Только не говори мне о том, что ты когда-то питала нежные чувства к мадам Донис. Воскресить их невозможно, не только потому, что ты их разрушила своим преступлением, но и потому еще, что смешно хранить хоть какие-то чувства к человеку, которого больше нет на свете; иначе ты без всякой пользы будешь расходовать сокровища своего сердца и лишишь его реальных ощущений[123]. Что касается мадам Донис, ты спокойно можешь оскорбить ее, поскольку перед ней у тебя нет никаких обязательств и, оскорбляя ее, ты никому не наносишь оскорбления. Повторяю еще раз: самой ужасной твоей ошибкой будет твое сомнение и твоя медлительность. Здесь ты снова можешь возразить, что, мол, слышишь внутренний голос, который побуждает тебя отказаться от преступления, но ведь это не голос Природы, Жюльетта. Ни в коем случае не Природа внушает тебе подобную мысль — это говорит в тебе предрассудок; если этот голос все еще звучит в твоей душе, заглуши его, отнеся на счет своей слабости и того факта, что подобного злодейства ты еще не совершала, что оно тебе в новинку, хотя в сущности оно ничем не отличается от воровства, которое ты любишь и которым занимаешься ежедневно. Итак, нет никакого сомнения, что ты слышишь голос не Природы, но предрассудка: Природа заботится только о счастье своих детей, которым она благоволит, и желает им счастья любой ценой. Поэтому отнесись к нему критически, взвесь все «за» и «против» и поступай, как подскажет тебе твое сердце и твой разум, не боясь при этом оскорбить Природу, которой, напротив, твое преступление пойдет на пользу и которая обещает тебе огромное удовольствие от его совершения.

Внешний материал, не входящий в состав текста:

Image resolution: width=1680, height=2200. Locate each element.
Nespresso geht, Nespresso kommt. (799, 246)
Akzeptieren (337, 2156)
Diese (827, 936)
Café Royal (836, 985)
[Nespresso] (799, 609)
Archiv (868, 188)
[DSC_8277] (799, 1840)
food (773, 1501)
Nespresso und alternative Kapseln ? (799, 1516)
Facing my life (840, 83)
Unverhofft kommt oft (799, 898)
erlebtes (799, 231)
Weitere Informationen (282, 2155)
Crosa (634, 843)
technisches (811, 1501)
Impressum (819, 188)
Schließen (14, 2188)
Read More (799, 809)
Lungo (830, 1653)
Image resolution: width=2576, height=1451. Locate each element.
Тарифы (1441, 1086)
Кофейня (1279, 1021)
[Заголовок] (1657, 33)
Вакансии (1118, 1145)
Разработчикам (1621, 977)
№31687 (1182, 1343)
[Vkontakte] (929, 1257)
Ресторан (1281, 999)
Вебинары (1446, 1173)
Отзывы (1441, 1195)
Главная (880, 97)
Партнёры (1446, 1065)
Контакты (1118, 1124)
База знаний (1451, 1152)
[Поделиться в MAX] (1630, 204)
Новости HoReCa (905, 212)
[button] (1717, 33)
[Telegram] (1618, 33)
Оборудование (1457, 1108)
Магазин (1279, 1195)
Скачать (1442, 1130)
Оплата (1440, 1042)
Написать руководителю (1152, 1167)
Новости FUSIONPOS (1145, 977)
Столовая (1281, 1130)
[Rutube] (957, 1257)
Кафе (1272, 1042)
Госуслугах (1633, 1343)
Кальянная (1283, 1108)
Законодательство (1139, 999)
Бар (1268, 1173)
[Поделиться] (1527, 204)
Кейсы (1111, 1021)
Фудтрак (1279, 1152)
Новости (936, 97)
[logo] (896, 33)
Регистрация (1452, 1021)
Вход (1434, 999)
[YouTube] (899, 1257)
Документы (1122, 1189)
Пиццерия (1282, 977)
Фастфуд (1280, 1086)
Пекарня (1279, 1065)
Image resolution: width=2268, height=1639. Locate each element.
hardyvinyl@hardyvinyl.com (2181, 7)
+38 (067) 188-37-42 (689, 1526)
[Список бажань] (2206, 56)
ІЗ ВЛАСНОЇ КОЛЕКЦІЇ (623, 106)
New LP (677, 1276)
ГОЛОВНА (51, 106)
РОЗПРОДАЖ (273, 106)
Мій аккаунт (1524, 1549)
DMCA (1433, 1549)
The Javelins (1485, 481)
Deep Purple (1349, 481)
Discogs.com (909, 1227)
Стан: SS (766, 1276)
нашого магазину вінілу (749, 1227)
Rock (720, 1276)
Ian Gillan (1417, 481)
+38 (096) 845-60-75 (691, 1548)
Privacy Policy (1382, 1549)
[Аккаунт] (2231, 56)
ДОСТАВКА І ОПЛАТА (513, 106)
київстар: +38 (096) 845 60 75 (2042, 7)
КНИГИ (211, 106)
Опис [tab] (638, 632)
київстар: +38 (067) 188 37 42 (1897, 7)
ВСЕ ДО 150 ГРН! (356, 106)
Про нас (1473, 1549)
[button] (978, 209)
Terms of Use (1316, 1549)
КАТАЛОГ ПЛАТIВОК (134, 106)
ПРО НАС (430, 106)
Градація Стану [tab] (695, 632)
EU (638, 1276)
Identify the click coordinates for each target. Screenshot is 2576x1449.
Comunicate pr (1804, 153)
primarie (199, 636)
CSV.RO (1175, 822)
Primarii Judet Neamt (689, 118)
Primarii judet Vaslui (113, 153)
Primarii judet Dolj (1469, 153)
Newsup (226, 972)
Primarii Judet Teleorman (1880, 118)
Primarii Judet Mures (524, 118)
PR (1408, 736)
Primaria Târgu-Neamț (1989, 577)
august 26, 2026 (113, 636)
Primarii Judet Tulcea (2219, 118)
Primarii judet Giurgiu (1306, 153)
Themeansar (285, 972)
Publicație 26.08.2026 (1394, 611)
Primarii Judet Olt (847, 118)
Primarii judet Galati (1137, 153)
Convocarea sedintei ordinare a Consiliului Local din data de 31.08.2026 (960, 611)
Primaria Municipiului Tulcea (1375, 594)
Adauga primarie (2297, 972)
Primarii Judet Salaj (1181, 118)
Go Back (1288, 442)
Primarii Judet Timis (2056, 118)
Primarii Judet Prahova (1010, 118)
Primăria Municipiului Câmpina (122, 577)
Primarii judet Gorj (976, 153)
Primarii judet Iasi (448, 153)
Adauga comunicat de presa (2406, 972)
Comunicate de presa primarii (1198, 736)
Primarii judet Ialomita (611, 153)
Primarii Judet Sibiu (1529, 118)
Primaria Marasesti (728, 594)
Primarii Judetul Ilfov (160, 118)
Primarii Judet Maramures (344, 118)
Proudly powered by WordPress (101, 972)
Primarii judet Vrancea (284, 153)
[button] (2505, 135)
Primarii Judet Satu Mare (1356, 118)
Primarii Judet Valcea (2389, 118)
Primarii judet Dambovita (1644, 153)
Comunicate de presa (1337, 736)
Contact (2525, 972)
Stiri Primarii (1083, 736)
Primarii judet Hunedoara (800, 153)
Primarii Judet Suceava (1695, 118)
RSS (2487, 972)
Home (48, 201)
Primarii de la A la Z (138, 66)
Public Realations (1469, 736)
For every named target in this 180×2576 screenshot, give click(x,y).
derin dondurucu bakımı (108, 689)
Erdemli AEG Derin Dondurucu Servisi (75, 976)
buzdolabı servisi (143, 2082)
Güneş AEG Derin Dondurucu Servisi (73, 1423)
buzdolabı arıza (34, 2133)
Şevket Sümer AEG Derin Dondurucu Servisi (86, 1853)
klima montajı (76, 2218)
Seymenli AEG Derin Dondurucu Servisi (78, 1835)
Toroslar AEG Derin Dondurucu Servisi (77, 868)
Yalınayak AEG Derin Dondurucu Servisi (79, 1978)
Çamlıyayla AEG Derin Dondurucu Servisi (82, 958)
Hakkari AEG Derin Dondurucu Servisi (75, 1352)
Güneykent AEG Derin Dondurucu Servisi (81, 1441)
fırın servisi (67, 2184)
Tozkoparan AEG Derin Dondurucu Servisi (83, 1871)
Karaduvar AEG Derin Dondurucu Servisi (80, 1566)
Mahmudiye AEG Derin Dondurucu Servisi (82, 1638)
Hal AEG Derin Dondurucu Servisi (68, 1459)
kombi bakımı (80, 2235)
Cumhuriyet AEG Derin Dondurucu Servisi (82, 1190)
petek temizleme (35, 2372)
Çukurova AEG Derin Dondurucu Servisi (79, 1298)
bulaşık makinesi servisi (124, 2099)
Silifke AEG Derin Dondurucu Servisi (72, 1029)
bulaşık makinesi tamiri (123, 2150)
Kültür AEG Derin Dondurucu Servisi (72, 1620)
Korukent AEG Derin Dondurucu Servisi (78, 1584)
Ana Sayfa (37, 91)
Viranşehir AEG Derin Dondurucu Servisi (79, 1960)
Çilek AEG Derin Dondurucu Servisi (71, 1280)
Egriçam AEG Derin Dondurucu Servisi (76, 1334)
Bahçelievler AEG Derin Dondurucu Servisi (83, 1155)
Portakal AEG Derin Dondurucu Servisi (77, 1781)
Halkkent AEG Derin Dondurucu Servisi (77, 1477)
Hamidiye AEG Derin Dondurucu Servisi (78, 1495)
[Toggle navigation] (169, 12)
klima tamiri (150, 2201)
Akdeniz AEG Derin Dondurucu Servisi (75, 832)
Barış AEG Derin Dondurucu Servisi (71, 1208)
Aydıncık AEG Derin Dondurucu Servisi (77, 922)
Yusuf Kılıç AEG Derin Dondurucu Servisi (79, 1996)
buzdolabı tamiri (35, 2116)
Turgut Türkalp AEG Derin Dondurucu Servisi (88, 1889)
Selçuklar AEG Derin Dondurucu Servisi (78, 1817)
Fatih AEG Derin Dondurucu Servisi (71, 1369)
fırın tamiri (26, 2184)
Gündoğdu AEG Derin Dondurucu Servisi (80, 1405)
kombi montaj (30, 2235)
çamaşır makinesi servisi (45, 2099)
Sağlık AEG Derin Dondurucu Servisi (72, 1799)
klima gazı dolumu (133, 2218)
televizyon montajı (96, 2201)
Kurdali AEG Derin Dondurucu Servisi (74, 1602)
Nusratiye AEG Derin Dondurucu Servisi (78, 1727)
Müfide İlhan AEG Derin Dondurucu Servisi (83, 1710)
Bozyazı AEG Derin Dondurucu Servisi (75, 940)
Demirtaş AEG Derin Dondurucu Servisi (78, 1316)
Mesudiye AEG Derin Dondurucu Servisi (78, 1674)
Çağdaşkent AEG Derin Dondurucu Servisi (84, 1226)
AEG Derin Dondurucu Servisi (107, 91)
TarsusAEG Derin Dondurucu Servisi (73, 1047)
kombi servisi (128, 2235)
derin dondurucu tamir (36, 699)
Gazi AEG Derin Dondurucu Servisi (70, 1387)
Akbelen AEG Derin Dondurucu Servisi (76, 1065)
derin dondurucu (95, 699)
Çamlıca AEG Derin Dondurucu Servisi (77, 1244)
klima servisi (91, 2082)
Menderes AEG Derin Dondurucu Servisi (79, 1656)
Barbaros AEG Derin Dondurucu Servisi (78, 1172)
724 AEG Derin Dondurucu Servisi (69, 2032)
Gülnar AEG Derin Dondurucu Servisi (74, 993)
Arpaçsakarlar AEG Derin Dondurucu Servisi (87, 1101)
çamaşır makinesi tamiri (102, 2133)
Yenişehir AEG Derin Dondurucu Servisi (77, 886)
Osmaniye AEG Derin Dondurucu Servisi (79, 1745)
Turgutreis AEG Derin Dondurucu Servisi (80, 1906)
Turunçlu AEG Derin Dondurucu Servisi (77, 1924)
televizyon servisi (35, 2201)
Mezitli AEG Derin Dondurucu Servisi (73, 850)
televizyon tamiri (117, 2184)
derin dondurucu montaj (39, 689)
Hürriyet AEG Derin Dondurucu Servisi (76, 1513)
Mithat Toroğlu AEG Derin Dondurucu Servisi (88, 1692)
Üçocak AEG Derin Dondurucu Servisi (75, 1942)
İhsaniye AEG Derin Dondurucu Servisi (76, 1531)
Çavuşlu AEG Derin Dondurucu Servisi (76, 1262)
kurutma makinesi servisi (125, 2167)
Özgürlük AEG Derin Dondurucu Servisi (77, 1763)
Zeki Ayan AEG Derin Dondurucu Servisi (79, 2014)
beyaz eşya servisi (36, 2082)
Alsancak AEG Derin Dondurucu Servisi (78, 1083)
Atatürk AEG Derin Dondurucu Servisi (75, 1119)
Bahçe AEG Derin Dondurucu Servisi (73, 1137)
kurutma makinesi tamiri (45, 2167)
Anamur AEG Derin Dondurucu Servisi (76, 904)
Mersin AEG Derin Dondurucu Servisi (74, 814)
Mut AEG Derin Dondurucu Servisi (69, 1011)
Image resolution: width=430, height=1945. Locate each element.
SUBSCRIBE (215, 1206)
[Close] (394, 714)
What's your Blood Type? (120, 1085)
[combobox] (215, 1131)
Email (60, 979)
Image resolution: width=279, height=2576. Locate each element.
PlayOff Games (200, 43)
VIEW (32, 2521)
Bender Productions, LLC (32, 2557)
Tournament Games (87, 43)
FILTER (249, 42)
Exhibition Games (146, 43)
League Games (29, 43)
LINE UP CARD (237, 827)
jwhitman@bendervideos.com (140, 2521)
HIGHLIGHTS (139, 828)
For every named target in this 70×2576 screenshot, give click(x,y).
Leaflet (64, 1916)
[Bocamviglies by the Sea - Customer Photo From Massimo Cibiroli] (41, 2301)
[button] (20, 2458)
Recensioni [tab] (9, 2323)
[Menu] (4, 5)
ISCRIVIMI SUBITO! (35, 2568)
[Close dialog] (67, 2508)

На твоем месте я бы хорошенько позабавился с этой девицей, ограбил бы ее, затем обрек на такую жалкую участь, что долгое еще время при мысли о ней не мог бы удержаться от оргазма. И это гораздо предпочтительнее, чем простое убийство. Блаженство, которое я тебе предлагаю, будет неописуемым, ибо помимо физического наслаждения при виде ее страданий, ты получишь моральное удовольствие, рожденное из сравнения между вашими судьбами; истинное счастье состоит скорее в таком сопоставлении, нежели в удовлетворении плоти. Тысячу раз приятнее сказать себе, бросив взгляд на несчастные создания: «Я не такой, как они, я лучше и счастливее их», чем сказать: «Меня охватывает радость, и я наслаждаюсь ею вместе со всеми остальными». Наше счастье делают полным чужие беды и страдания; в окружении людей, так же счастливых, как мы сами, мы никогда не узнаем ни довольства, ни спокойствия, вот почему говорят — и говорят очень мудро, — что для того, чтобы быть счастливым, никогда не надо смотреть вверх — смотри на тех, кто стоит ниже вас. Вид чужого несчастья непременно будет дополнять твое собственное счастье, стало быть, никогда не следует поднимать отверженных до своего уровня, чтобы не лишить себя удовольствия сравнивать. Однако недостаточно ограничиваться тем, чтобы отказывать несчастным в помощи, желая сохранить эту жалкую породу для сравнения; не следует упускать возможность порождать нищету — и для того, чтобы увеличить число обездоленных, и особенно для того, чтобы создать почву для благоприятного сравнения. В твоем конкретном случае ты получишь максимально возможное удовольствие, если отберешь у девочки наследство, затем заставишь ее побираться, просить милостыню у твоего порога, чтобы ты могла отказать ей самым немилосердным образом; тогда ты постоянно будешь видеть перед собой чужое несчастье, которое будет возбуждать тебя тем сильнее, что оно — дело твоих рук. Вот что бы я сделал, Жюльетта, на твоем месте… И я пребывал бы в. состоянии нескончаемой эрекции, созерцая прекрасное зрелище, сознавая себя его причиной и купаясь в роскоши; я бы восклицал каждый день: «Вот она, моя жертва; через посредство преступления я получил над нею власть, я лишил ее наследства, все мои удовольствия питаются злодейством, и сам я — не кто иной, как отъявленнейший злодей…» А с таким воображением, как у тебя, Жюльетта, ты испытывала бы неописуемое блаженство!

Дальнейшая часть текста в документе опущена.